See Tenn. Supreme Court Rule 9, § 19.7 (2006) and Tenn. Supreme Court Rule 9, § 30.4 (d) (7) (2014).
Based on its comparison, the Review Panel found that a substantially similar discipline in Georgia to that imposed in Tennessee would be for Sicay-Perrow to be suspended from the practice of law in Georgia for a period of five years or until such time as he is reinstated to practice in Tennessee, whichever event occurs earlier.
It further conditioned Sicay-Perrow’s right to reinstatement on satisfaction of his obligations to Trustee Management Corporation and Fidelity Bank, as referenced in the Tennessee Order of Enforcement.
Decided June 30, 2017.
After review and consideration of the record and all of the pleadings filed by the parties, we accept the Review Panel’s determination as to substantially similar discipline.

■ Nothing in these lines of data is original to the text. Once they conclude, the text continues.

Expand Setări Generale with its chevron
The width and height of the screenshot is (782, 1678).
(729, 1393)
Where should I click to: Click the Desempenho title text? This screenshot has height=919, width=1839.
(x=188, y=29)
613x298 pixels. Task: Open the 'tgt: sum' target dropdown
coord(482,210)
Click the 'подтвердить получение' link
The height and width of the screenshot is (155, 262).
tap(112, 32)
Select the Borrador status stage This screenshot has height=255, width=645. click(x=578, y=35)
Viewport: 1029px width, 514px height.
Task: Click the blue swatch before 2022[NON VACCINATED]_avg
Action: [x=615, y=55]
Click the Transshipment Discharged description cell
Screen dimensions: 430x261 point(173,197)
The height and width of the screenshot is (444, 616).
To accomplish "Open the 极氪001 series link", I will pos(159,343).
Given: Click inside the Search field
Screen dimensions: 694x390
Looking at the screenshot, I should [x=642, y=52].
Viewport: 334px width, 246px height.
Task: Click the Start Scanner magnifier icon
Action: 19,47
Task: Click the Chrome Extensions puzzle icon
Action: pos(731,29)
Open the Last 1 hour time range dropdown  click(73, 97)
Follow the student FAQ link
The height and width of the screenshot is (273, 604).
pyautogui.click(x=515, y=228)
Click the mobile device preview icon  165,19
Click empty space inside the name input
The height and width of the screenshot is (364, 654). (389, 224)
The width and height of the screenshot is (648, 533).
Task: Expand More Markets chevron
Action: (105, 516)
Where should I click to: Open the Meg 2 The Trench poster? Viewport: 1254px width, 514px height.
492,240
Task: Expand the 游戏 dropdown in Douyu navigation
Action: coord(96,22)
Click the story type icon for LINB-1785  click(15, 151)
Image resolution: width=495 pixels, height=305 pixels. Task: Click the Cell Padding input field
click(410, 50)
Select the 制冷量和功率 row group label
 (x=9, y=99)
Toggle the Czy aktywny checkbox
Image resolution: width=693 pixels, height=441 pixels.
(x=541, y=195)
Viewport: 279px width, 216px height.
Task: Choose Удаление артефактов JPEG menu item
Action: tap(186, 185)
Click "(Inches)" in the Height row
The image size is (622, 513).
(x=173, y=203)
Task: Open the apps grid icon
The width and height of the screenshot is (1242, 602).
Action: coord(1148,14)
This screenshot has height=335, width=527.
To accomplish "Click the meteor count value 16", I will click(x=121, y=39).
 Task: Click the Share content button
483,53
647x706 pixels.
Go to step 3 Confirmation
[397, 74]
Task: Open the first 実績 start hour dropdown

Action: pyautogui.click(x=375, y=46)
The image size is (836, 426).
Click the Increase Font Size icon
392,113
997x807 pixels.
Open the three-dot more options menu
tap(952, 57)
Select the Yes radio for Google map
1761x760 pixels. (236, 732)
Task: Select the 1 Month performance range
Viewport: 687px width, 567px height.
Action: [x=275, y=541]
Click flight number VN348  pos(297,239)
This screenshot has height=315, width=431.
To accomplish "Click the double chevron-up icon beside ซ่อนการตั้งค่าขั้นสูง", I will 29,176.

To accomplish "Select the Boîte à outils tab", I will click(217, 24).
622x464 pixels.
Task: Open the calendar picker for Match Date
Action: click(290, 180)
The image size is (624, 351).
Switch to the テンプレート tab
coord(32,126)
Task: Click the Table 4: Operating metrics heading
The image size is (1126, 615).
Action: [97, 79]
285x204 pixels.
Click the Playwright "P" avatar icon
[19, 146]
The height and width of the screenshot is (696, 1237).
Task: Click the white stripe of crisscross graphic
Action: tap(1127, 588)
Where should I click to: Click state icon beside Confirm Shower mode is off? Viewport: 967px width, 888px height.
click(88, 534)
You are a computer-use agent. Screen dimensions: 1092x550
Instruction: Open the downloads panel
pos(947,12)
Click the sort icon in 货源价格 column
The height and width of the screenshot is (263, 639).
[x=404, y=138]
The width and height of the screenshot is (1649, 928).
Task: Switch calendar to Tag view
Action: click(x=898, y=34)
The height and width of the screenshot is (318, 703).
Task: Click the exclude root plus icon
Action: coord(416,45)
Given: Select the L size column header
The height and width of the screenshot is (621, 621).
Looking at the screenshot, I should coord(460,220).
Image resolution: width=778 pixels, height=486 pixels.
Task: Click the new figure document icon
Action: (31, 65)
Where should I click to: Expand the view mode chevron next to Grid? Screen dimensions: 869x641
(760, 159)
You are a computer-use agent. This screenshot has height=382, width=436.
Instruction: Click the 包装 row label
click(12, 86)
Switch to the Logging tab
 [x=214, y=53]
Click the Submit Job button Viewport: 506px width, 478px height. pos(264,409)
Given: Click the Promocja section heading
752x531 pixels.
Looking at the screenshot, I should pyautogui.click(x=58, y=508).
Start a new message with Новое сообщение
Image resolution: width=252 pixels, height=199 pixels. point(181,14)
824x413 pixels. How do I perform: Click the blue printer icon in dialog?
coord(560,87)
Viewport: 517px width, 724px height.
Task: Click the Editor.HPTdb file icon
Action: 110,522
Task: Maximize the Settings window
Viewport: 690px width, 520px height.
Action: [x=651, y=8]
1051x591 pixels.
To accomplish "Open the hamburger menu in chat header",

Accordingly, we hereby order that, as a result of his admitted violations of Rules 1.15 (I)-(III), 5.3 (a) and 8.4 (a) (1), Sicay-Perrow be suspended from the practice of law for a period of five years or until such time as he is reinstated to practice in Tennessee, whichever event occurs earlier, and that his reinstatement be conditioned on satisfactory proof that he has complied with his obligations to Trustee Management Corporation and Fidelity Bank, as referenced in the Tennessee Order of Enforcement.
At the conclusion of the suspension imposed in this matter, Sicay-Perrow may seek reinstatement by demonstrating to the State Bar’s Office of General Counsel that he has met the conditions for reinstatement.
If the State Bar agrees that the conditions have been met, it will submit a notice of compliance to this Court, and this Court will issue an order granting or denying reinstatement. Sicay-Perrow is reminded of his duties under Bar Rule 4-219 (c).
Suspension with conditions for reinstatement.
All the Justices concur. Paula J. Frederick, General Counsel State Bar, Jenny K. Mittel-man, Wolanda R. Shelton, Assistant General Counsel State Bar, for State Bar of Georgia. Giacoma Schleicher Roberts & Daughdrill, Gene Chapman, for Sicay-Perrow.